How this skill works

The skill generates or uses an existing STAR genome index tuned to read length (sjdbOverhang) and runs STAR with thread and memory controls. It can perform single-pass or two-pass alignments, produce sorted BAM output, splice junction tables, gene counts, and chimeric junction reports.

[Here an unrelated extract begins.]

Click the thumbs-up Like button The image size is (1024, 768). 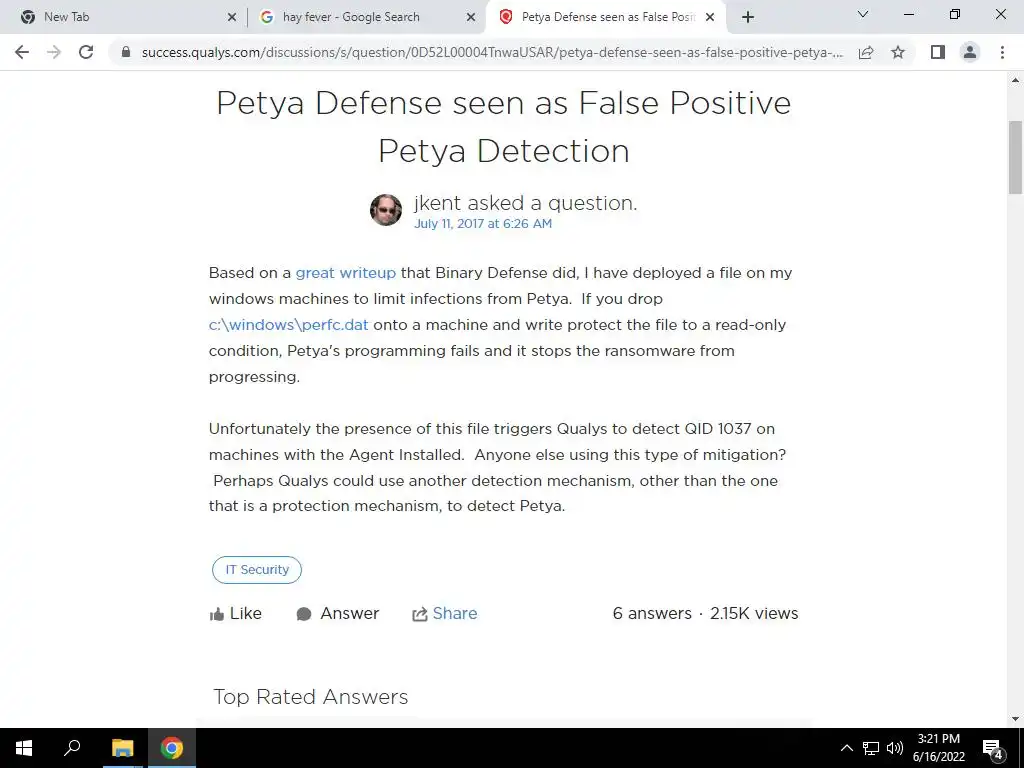tap(235, 613)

It exposes ENCODE-recommended flags, shared-memory loading for multi-sample runs, and parameters to reduce memory footprint on constrained systems.

When to use it

  • Mapping RNA-seq reads that require splice-aware alignment
  • Detecting novel splice junctions (use two-pass mode)
  • Preparing BAMs for fusion/chimeric read detection
  • Generating gene-level counts directly from alignments
  • Scaling alignment across many samples using shared memory

Best practices

  • Build genome index with sjdbOverhang = read_length - 1 to improve junction mapping
  • Use two-pass mode for experiments expected to contain novel splice sites
  • Enable --quantMode GeneCounts when you want quick gene-level counts alongside alignments
  • Tune --runThreadN and --limitBAMsortRAM to match available CPU and memory
  • Use shared memory (--genomeLoad) when aligning many samples on the same node to reduce startup time

Example use cases

  • Paired-end RNA-seq alignment with sorted BAM output for differential expression pipelines
  • Two-pass alignment to improve discovery of novel splice junctions in tumor samples
  • Run with chimeric options to detect candidate gene fusions for cancer fusion discovery
  • Generate ReadsPerGene.out.tab during alignment for a fast QC of gene-level counts
  • Load genome into shared memory and run many sample alignments sequentially to save time and RAM

FAQ

What read length should I set for sjdbOverhang?

Set sjdbOverhang equal to read_length - 1 (for 150 bp reads use 149).

How do I reduce memory usage on a small server?

Use --genomeLoad NoSharedMemory, lower --limitBAMsortRAM, and set --limitGenomeGenerateRAM during index generation to fit available RAM.